La crisi attuale viene sempre più spesso dipinta come una planetaria partita di poker, con «players» dai nomi più o meno noti, prendiamo John Paulson, re degli hedge funds. Insomma, un thriller finanziario alla Robert Harris. Ma non bisognerebbe anche studiarne il nesso con uno spartiacque storico, il crollo del Muro e la fine del «socialismo reale»?
 «Il legame c’è. Con la scomparsa dell’Unione Sovietica è scomparso un protagonista della politica mondiale che incarnava l’alternativa possibile al capitalismo. Poi il capitalismo non ha più avuto una potenza che gli alitasse sul collo... E il neoliberismo si è trovato senza briglie. Da qui l’idea che finisse la Storia, come avrebbe profetizzato poco dopo, nel 1992, Francis Fukuyama. Dal 1990 ha cominciato a peggiorare la condizione del cinquanta per cento della popolazione, appartenente alla fascia più debole. Ed è da allora che si è imposta l’idea che le crisi si fronteggino diminuendo le tasse ai ricchi».
In quel 1989 c’è qualche scommessa che lo stesso Occidente ha perso? Il crollo del Muro mise in libera uscita centinaia di milioni di persone cresciute in un mondo in cui il denaro aveva un peso infinitesimale rispetto a quello che aveva in Occidente, come racconta per esempio lo scrittore tedesco dell’Est, Ingo Schulze. Non era praticabile un’osmosi tra i due sistemi?
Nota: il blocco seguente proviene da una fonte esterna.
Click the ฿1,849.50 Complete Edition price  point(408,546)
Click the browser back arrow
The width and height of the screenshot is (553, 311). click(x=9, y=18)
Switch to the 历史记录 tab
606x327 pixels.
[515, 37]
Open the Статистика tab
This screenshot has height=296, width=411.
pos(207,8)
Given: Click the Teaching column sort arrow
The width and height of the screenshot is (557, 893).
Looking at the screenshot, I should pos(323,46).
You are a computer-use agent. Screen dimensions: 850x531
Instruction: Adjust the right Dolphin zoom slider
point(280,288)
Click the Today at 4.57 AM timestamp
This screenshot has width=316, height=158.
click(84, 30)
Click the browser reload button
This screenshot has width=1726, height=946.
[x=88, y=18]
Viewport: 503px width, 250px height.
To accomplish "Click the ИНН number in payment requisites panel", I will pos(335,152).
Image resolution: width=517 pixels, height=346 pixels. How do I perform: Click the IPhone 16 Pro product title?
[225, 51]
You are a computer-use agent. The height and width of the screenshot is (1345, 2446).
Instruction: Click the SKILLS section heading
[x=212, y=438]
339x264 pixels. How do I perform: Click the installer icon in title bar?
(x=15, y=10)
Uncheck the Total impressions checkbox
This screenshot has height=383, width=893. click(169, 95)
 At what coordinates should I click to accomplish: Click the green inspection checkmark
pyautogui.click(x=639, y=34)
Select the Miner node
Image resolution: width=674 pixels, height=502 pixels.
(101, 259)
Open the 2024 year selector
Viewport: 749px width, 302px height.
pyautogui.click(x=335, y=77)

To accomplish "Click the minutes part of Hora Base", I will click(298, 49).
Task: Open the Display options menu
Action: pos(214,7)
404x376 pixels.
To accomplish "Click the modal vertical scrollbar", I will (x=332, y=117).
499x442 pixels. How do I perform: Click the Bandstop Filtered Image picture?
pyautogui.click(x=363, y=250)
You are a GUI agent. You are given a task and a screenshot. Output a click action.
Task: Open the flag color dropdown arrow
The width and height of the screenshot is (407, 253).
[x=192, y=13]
 «Il capitalismo non ci ha pensato affatto, felicissimo, com’era, che scomparisse l’unico modello a lui alternativo. E che, così, scomparisse anche il potere dei sindacati nello stesso Occidente. Dopo l’89 i sindacati sono stati polverizzati, la contrattazione collettiva è stata azzerata. Prima c’era una tacita intesa: in fabbrica non potevi fare certe cose, su diritti e salari c’erano dei paletti. Poi la stessa base sociale dei partiti socialdemocratici e comunisti è stata annullata. Tra i lavoratori oggi esiste solo concorrenza. Dal proletariato siamo passati al precariato. Oggi non soffre più solo la classe lavoratrice, ma con essa la classe media. Occupy Wall Street ha ragione: i benefici del neoliberismo vanno all’uno per cento della popolazione, anzi, ormai allo 0,1% e il 99% resta fuori... Stiamo tornando al proto capitalismo, ai primi dell’Ottocento, quando il capitalismo non era ancora stato regolato».
Qual è, professor Bauman, la sua profezia per l’euro e l’Unione Europea?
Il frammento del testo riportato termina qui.